目的建立以成纤维细胞激活蛋白(FAP)基因启动子为响应元件的新双荧光素酶报告基因系统建的心肌纤维化防治药物筛选方法。方法体外扩增小鼠FAP基因启动子片段,克隆至psiCHECK2质粒替换HSV-TK启动子,获得新的重组质粒psiCHECK2-FAP。重组质粒经限制性内切核酸酶HindⅢ消化后,进行琼脂糖凝胶电泳鉴定并纯化片段测序验证;将psiCHECK2-FAP瞬时转染至小鼠心肌成纤维细胞(MCF)培养24 h后,分别给予转化生长因子β1(TGF-β1)5μg·L^(-1),血管紧张素Ⅱ(AngⅡ)1μmol·L^(-1)或棕榈酸(PA)100μmol·L^(-1)处理0,12,24和48 h,双荧光素酶报告基因实验检测荧光素酶活性。
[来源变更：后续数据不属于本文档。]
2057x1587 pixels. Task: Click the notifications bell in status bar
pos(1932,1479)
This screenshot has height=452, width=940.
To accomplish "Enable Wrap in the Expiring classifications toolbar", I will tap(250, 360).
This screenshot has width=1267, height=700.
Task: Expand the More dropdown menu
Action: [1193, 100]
将psiCHECK2-FAP瞬时转染至MCF细胞培养24 h后,达格列净(Dapa)1μmol·L^(-1)预处理1 h,再分别添加TGF-β1(5μg·L^(-1)),AngⅡ(1μmol·L^(-1))或PA(100μmol·L^(-1))处理24 h,双荧光素酶报告基因实验检测荧光素酶活性,Western印迹法检测MCF细胞中Ⅰ型胶原蛋白(ColⅠ)和ColⅢ的蛋白表达。结果HindⅢ将psiCHECK2-FAP切成2个片段且条带大小符合预期,测序结果与理论序列完全一致。与空白对照组相比,TGF-β1,AngⅡ和PA组均可显著增加MCF细胞中ColⅠ和ColⅢ表达(P<0.05,P<0.01);分别与TGF-β1,AngⅡ或PA组相比,Dapa干预后则显著降低ColⅠ和ColⅢ表达(P<0.05,P<0.01);与空白对照组相比,TGF-β1,AngⅡ或PA均可显著增加荧光素酶活性(P<0.05,P<0.01),24 h达最大值;分别与TGF-β1,AngⅡ或PA相比,Dapa干预后则显著降低荧光素酶活性(P<0.05,P<0.01)。结论以FAP基因启动子为响应元件的新双荧光素酶报告基因系统在MCF细胞中对促心肌纤维化因子表现出较好的敏感性,为心肌纤维化防治药物的研发提供策略。